• eğitim psiklojisi ve öğrenme psikolojisinin dayandığı kuramlardır. "insan nasıl öğrenir" sorusuna farklı kuramcıların verdiği yanıtlardan oluşmaktadır. davranışçı öğrenme, bilişsel öğrenme ve sosyal öğrenme kuramları bunlardan başlıcalarıdır.
  • öğrendiğim her kuramcıdan sonra bunun da adı muhtemel bir içki adı diye beni düşündüren ömrümü yemekte ve yiyecek olan konular bütünüdür.
    (bkz: vygotsky)
    (bkz: bruner)
    (bkz: gagne)
    (bkz: miller)
    (bkz: piaget)
    (bkz: bandura)
    (bkz: chomsky)
    (bkz: eric ericson)
    (bkz: kohlberg)
    (bkz: alfred adler)
    (bkz: horney)
    (bkz: watson)
    (bkz: guthrie)
    (bkz: thorndike)
    (bkz: pavlov) ve daha niceleri...
  • her insan davranışını açıklayan, bu anlamda karanlıkta kalan hiç bir nokta bırakmayan kuramlardırç bunları bildiğinizde bir insanın aslında refleksler dışındaki her davranışı öğrenerek yaptığını, neden yaptığını ve nasıl öğrendiğini bilir, insan davranışlarına zihninizde açıklık getirebilirsiniz.
  • lanet olsun. biz ingilizce öğretmeni adaylarının o lanet olası yeni tür kpss saçmalığında korkulu rüyası olacaktır bunlar. tamam, psikolojik temellere dayandığından okuması, incelemesi eğlencelidir (ilgilenene), fakat bu alışveriş listesi gibi sıralanmış adamların kuramlarını böyle sıralı, peşpeşe çalışınca hepsi çorba oluyor. lanet olsun.
  • insanın düşünürken ve karar verirken kendine çizdiği yolu anlamak, bilinçli ve bilinçsiz tepkilerinizin/düşüncelerinizin derinine inmek için son derece aydınlatıcı kuramlar. zira herkesin kendi düşünsel çizgisi veya genel bir davranış çizgisi vardır ki bu da öğrenimlerden kaynaklanır. kendini keşfetmek isteyen biri zevkle de ilgilenir.
  • platon'un öğrenme-öğretme düşünceleri büyük tartışmalara yol açar. öğrenme problemlerine ilişkin çözüm önerilerinin bazı kısımları modern okuyucuya gerçeklerden uzak görünse de sonsuz döngüden kurtulmak için benimsediği ilke halen kullanılmaktadır: bilgi doğuştandır, doğan kişinin zihninde bir yerdedir.

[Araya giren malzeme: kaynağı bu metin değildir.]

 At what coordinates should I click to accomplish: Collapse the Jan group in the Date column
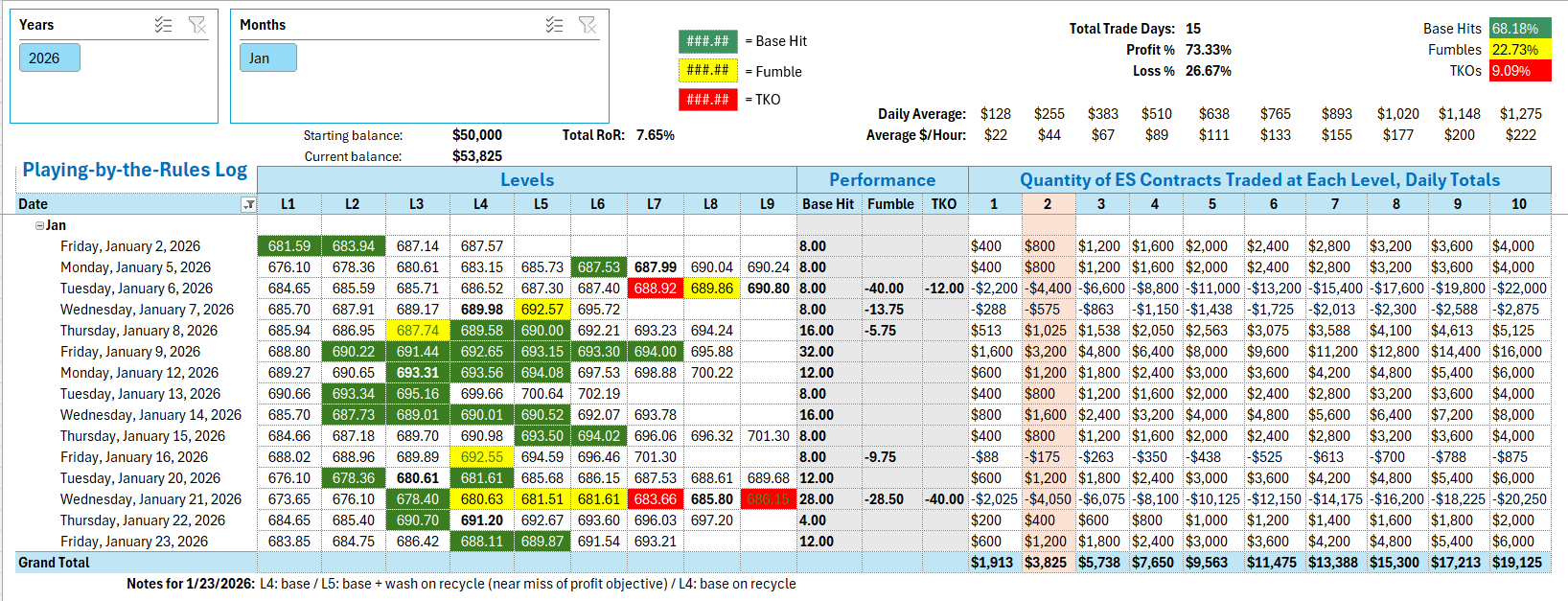[39, 225]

    platon, en ünlü eseri olan devlet'in sonuna, bir savaşta öldürülen ancak ölü gözüktüğü süre zarfında ruhuna neler olduğunu anlatmak için iki hafta sonra dirilen genç asker er'in maceralarını anlatan mitolojik bir öykü eklemiştir. er, gerçekten ölenlerin ruhları ile birlikte sonsuz gerçeklik ülkesini temaşa etmiş, bu temaşa vesilesiyle hakikate ulaşmıştır. platon'a göre öğrenme süreci, ruhun zaten gördüğü ve elde ettiği gerçekliğin anımsanmasına dayanmaktadır. kuramı, bazı insanların neden diğerlerine kıyasla daha fazla veya daha kolay öğrenebildiklerini de açıklamaktadır. platon'a göre öğretim, basitçe bu anımsama sürecine yardım etmektir.

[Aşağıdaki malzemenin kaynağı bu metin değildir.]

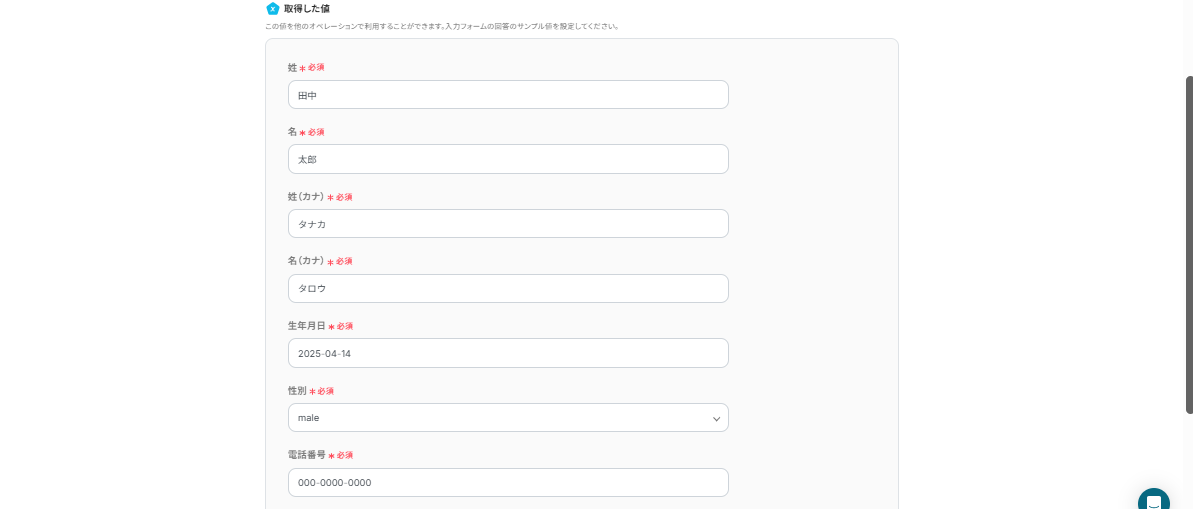Focus the 姓 field containing 田中
The height and width of the screenshot is (509, 1193).
[x=508, y=95]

    menon'daki başka bir diyalog da daha önce hiç geometri dersi görmemiş köle bir çocuğa, pisagor teoremine benzer bir teoremi kendisinin bulabilmesi için çeşitli sorular sorduğu bir pasaj yer almaktadır. buradaki nükte, 'er miti'ndekiyle aynıdır; köle çocuk kendisi için öğrenilmesi imkansız olan bir şeyi, tamamen cahili olduğu bir konuyu öğrenmiştir. ancak gerçekte ise her zaman kendi ruhunda -veya zihninde- mevcut olan bir şeyi anımsamıştır. platon'a göre , bir kişi belirli bir şeyi önceden bilmiyorsa , onu şu anda öğrenemez...

    platon'un öğrenmeye ilişkin görüşlerinde önceki bazı yazarların kesinlikle karşı çıktıkları başka bir husus daha vardır. buna göre, platon öğrenmeye, algılayıcı ruh veya zihin üzerinde izlenim bırakılan pasif bir süreç olarak bakmaktadır. platon, girişinden en uzaktaki duvara bakabilecek biçimde mağaraya zincirlenmiş bir mahkumla ilgili başka bir öykü daha anlatmaktadır (bkz: mağara alegorisi).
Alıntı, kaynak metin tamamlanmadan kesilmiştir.